Intracranial bleeding associated with direct oral anticoagulants
Several direct oral anticoagulants have been approved in Canada for the prevention of stroke in nonvalvular atrial fibrillation. Although phase III studies have shown a lower risk of intracranial bleeding with these agents than with warfarin, there is a lack of real data to validate this finding. In this cohort study, the authors looked at time trends in atraumatic intracranial bleeding at a Canadian neurological centre during the 5-year period (2009–2013) when direct oral anticoagulants were introduced. A total of 2050 patients presented with spontaneous intracranial bleeds during the study period. Of the 371 (18%) prescribed an anticoagulant in the week before presentation, 335 were prescribed an oral anticoagulant. There was an increasing time trend in intracranial bleeding, associated both with (6 additional events per year; p = 0.009) and without oral anticoagulants from 2009–2013, although the latter finding was not statistically significant (p = 0.06) (Figure 1). The authors did not have access to individual patient data, but Ontario prescribing data showed a decrease in warfarin prescriptions during this time (64% of all oral anticoagulant prescriptions by 2013) and increases in prescriptions for direct oral anticoagulants (dabigatran 16%, rivaroxaban 17%). The authors conclude that the increase in spontaneous intracranial bleeding associated with and without oral anticoagulant use likely represents an aging population, rather than bleeding associated with a change in prescribing patterns. CMAJ Open 2015;3:E432–7.

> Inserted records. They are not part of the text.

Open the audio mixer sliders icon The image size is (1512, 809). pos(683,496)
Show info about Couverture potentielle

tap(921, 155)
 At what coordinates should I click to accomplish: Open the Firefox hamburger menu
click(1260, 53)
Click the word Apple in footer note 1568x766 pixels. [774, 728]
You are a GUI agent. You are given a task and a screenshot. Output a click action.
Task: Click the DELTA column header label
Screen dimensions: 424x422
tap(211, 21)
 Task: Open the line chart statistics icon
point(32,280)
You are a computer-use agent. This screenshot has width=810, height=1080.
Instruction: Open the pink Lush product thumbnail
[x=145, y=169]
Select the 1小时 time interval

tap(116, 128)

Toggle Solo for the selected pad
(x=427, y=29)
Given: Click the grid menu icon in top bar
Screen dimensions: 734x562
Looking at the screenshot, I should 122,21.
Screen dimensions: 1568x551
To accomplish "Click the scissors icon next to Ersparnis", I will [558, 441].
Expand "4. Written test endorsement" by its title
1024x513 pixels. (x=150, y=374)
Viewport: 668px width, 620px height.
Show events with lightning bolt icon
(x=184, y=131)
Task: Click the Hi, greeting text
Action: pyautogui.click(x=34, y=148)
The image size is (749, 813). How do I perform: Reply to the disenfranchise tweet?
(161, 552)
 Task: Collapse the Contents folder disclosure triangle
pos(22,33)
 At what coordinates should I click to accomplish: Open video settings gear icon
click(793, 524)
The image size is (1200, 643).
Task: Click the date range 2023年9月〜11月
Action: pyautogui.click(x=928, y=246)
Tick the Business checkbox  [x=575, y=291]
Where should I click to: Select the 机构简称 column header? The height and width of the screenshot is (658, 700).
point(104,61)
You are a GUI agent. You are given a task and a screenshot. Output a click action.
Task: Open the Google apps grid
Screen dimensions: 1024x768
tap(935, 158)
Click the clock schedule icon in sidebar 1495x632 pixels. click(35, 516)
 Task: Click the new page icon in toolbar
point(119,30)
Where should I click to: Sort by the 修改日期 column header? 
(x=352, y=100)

Treatment for mild cognitive impairment
About 10% of Canadians 65 years and older have some form of mild cognitive impairment that is often undetected. Will they benefit from pharmacologic or nonpharmacologic interventions? Seventeen randomized controlled trials were included in this systematic review that looked at the effectiveness of treatment for mild cognitive impairment. Of the studies evaluating effects of treatment on cognition (using the Alzheimer’s Disease Assessment Scale, cognition subscale), there was no difference between intervention and control groups for cholinesterase inhibitors, behavioural therapy and vitamin E. In studies looking at effects of treatment on the Mini-Mental State Examination, cholinesterase inhibitors and dietary supplements or vitamins showed no effect (Figure 2); however, there was a significant difference favouring intervention for behavioural therapies (mean difference 1.01, 95% confidence interval 0.25–1.77). There was no increase in the risk of serious adverse events for both pharmacologic and nonpharmacologic interventions. This review found no evidence for the benefit of pharmacologic interventions, including cholinesterase inhibitors, in treating mild cognitive impairment. Although a small cognitive benefit was observed with behavioural therapies, the clinical significance of this remains uncertain. CMAJ Open 2015;3:E419–27.